Rasa putus asa seketika begitu menyelimuti dirinya. Ia melirik kearahku, agenda
birunya. Aku tahu, ia ingin mengabarkan kabar buruk yang telah didengarnya
kepada ku.
Sang
gadis berkerudung hitam akan pindah kuliah, mengambil jurusan idamannya dipulau
jawa. Langit yang biru yang ia lihat tadi berubah menjadi kelabu, seakan-akan
awan turut melunturkan warna putihnya, matahari seperti enggan menyinari lagi,
lapangan mesjid yang ia lihat gersang, kosong dan sunyi. Ia menyalahkan
dirinya, kenapa saat itu ia berdoa agar sang gadis pergi jauh. Apakah itu salah
satu doa yang diijabah karna ia sedang terdzalimi oleh perasaan cinta yang
belum tepat pada waktunya? Matanya sembab. Teman-temannya yang lain melihat,
kemudian menyimpan sejuta pertanyaan pada matanya.
Hari-haripun
berjalan, meski tanpa gadis berkerudung hitam, dakwah baginya akan tetap terus
berjalan. Meski langkahnya terasa gontai, meski tulang-tulangnya tak sekuat
baja seperti dulu lagi. Kegiatan demi kegiatan terus bergulir.
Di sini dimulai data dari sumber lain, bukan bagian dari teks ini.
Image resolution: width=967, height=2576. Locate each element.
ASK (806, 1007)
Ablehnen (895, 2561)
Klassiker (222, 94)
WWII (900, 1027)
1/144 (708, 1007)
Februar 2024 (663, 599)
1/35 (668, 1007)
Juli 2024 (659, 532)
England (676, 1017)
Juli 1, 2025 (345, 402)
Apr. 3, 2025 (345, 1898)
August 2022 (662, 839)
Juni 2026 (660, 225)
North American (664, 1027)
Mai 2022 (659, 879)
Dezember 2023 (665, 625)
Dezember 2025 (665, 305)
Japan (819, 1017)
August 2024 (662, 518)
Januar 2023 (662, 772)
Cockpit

Ia terbayang
gadis berkerudung hitam sedang tertawa bercengkrama didepan perpustakaan
bersama teman-temannya, kemudian dipalingkan wajahnya menuju tangga mesjid dan
lantai dua. Tiba-tiba nafasnya berat, seperti tercekal lehernya.
Dipulau
lain, gadis berkerudung hitam sibuk bersama organisasi barunya, sibuk dengan segudang
kegiatan akademiknya. Gadis itu pun lirih membisikkan, aku rindu dakwah bersama teman-temanku yang dulu.... begitu
terstruktur, begitu berada dizona aman karna bersama teman-teman yang kuat
sefaham, aku rinduu..
Perlahan, perpisahan itu mengajarkan mereka
berdua agar menjadi orang-orang yang kuat. Sedang aku semakin usang. Empat
tahun lamanya setelah perpisahan. Gadis berkerudung hitam kini tumbuh menjadi
akhwat yang tangguh. Begitu juga dengan dirinya, ia mencoba untuk menyambung
untaian-untaian yang sempat tercerai berai, mengumpulkan sisa asa yang hampir
hilang entah kemana. Ia masih ingin meminang gadis berkerudung hitam. Ia
mencoretku, digoreskan kalkulasinya, uang yang ia dapatkan dengan lamanya waktu
yang harus ia gunakan. Ia bahkan mengira-ngira bulan dan tahun berapa untuk
bisa datang meminang gadis berkerudung hitam itu.